*本文抜粋:*
- - - - -

結論 本件審判の請求は、成り立たない。 
理由 第1 手続の経緯
本願は、平成30年3月29日に出願されたものであって、その手続の経緯は以下のとおりである。
令和3年 1月21日付け :拒絶理由通知書
(同年 同月26日発送)
同年 3月22日 :意見書、手続補正書の提出
同年 5月 6日付け :拒絶査定
(同年 同月18日発送)
同年 8月13日 :審判請求書、上申書の提出
令和4年 6月 3日 :応対記録
同年 6月 6日付け :拒絶理由通知書
(同年 同月 7日発送)
同年 8月 3日 :意見書、手続補正書の提出


第2 本願発明
以下、令和4年8月3日付け手続補正書により補正された特許請求の範囲、明細書及び図面に基いて審理する。
本願の請求項1ないし5に係る発明(以下、「本願発明1」等という。)は、上記手続補正書により補正された特許請求の範囲の請求項1ないし5に記載された事項により特定される、以下のとおりのものである。

「【請求項1】
走行部を有する走行機体と、その走行機体上に配置される運転席と、測定対象物までの距離を3次元にて測定可能な距離センサと、前記運転席の上部を覆うルーフとが備えられ、
前記距離センサは、前記運転席への乗降部よりも上方側であって、前記ルーフの前部に前下がり姿勢にて配置されており、
前記距離センサは、前記ルーフの最高部位を通る最高位線よりも低い位置に配置されている作業車両。

【請求項2】
走行部を有する走行機体と、その走行機体上に配置される運転席と、測定対象物までの距離を3次元にて測定可能な距離センサと、前記運転席の上部を覆うルーフとが備えられ、
前記距離センサは、前記運転席への乗降部よりも上方側であって、前記ルーフの後部に後下がり姿勢にて配置されており、
前記距離センサは、前記ルーフの最高部位を通る最高位線よりも低い位置に配置されている作業車両。

【請求項3】
走行部を有する走行機体と、その走行機体上に配置される運転席と、測定対象物までの距離を3次元にて測定可能な距離センサと、前記運転席の上部を覆うルーフとが備えられ、
前記距離センサは、前記運転席への乗降部よりも上方側であって、前記ルーフの後部に後下がり姿勢にて配置されており、
前記走行機体の後部には、作業装置が上昇位置と下降位置との間で昇降自在に備えられ、
前記距離センサは、前記走行機体の後方側を含む領域を測定範囲とするように配置され、前記距離センサの測定範囲は、上下方向での中心線が上昇位置の前記作業装置よりも上方側に位置するように設定されている作業車両。

【請求項4】
前記距離センサは、使用位置と非使用位置との間で位置変更可能なアンテナユニットと一体的に備えられている請求項1に記載の作業車両。

- - - - -

*提供記録:*
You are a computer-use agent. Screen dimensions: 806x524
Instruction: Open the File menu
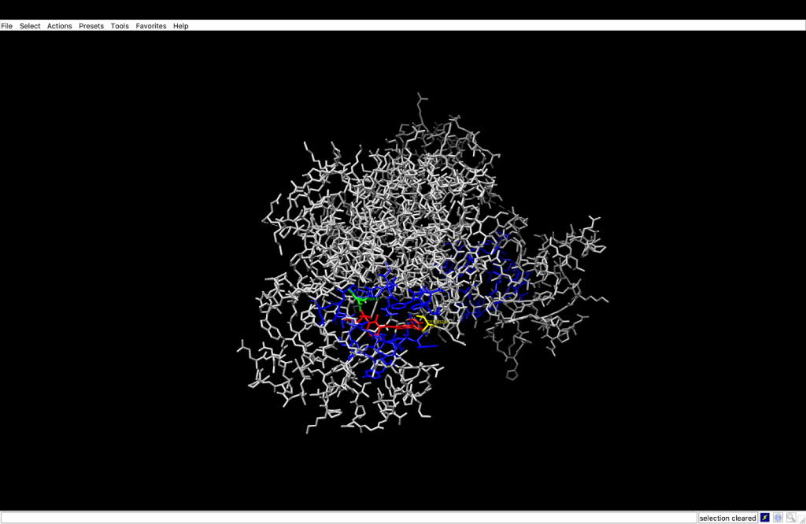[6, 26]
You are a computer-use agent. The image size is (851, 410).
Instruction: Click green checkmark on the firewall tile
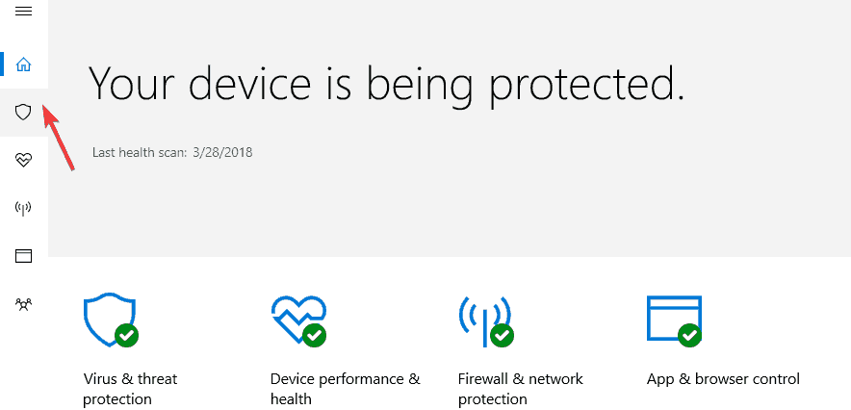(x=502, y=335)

- - - - -

*やること:*
1) 記録の「You are a computer-use agent. The」を含む行から記録の最後までを、「firewall」を「security」に改めたうえで書き直してください。ほかは変えずに、画像は省いてください。
2) 作業車両に関する審決の文章を、途切れたところの続きから書き進めてください。

*作業結果:*
1)
You are a computer-use agent. The image size is (851, 410).
Instruction: Click green checkmark on the security tile
(x=502, y=335)

2)
【請求項5】
前記距離センサは、キャビンフレームを構成する後側支柱に支持されている請求項2又は3に記載の作業車両。」


第3 当審拒絶理由の概要
当審が通知した拒絶理由の概要は、整理すると以下のとおりである。

明確性
令和4年8月3日付け手続補正書による補正前(令和3年3月22日付け手続補正書による補正後)の本願請求項5及び6に係る発明は、明確でなく、特許法第36条第6項第2号に規定する要件を満たしていない。

実施可能要件
令和4年8月3日付け手続補正書による補正前(令和3年3月22日付け手続補正書による補正後)の本願請求項5及び6に係る発明について、本願明細書における発明の詳細な説明は、実施可能な説明を記載したものでなく、特許法第36条第4項第1号に規定する要件を満たしていない。

新規性進歩性
令和4年8月3日付け手続補正書による補正前(令和3年3月22日付け手続補正書による補正後)の本願の下記の請求項に係る発明は、その出願前日本国内または外国において頒布された下記の刊行物に記載された発明又は電気通信回線を通じて公衆に利用可能となった発明であるから、特許法第29条第1項第3号に該当し、同条同項の規定により特許を受けることができない。
また、令和4年8月3日付け手続補正書による補正前(令和3年3月22日付け手続補正書による補正後)の本願の下記の請求項に係る発明は、その出願前日本国内または外国において頒布された下記の刊行物に記載された発明又は電気通信回線を通じて公衆に利用可能となった発明に基いて、その出願前にその発明の属する技術の分野における通常の知識を有する者が容易に発明をすることができたものであるから、特許法第29条第2項の規定により特許を受けることができない。

・請求項1 引用文献1又は2
・請求項2 引用文献1又は2
・請求項3 引用文献1ないし3
・請求項4 引用文献1又は2
・請求項5 引用文献1又は2
・請求項6 引用文献1ないし3

<引用文献等一覧>
・引用文献1 特表2010−510918号公報
・引用文献2 米国特許出願公開第2010/63681号明細書
・引用文献3 国際公開第2015/147149号


第4 引用文献の記載事項、引用文献に記載された発明
事案に鑑み、当審による拒絶の理由で引用した引用文献1ないし3についてみる。

1 引用文献1
(1)記載事項
引用文献1には、次の記載がある(下線は、当審において付した。以下、同様。)。

ア 明細書
(ア)「【0002】
トラクター、コンバインまたは飼料ホッパーのような、特に農業用自動車の運転者は、通常自動車のハンドル操作のほかに、多量な他の任務、たとえば放出アームの操縦、穀物タンク充填の監視、農場噴霧器、鋤または打穀作業の調整の制御も課されている。」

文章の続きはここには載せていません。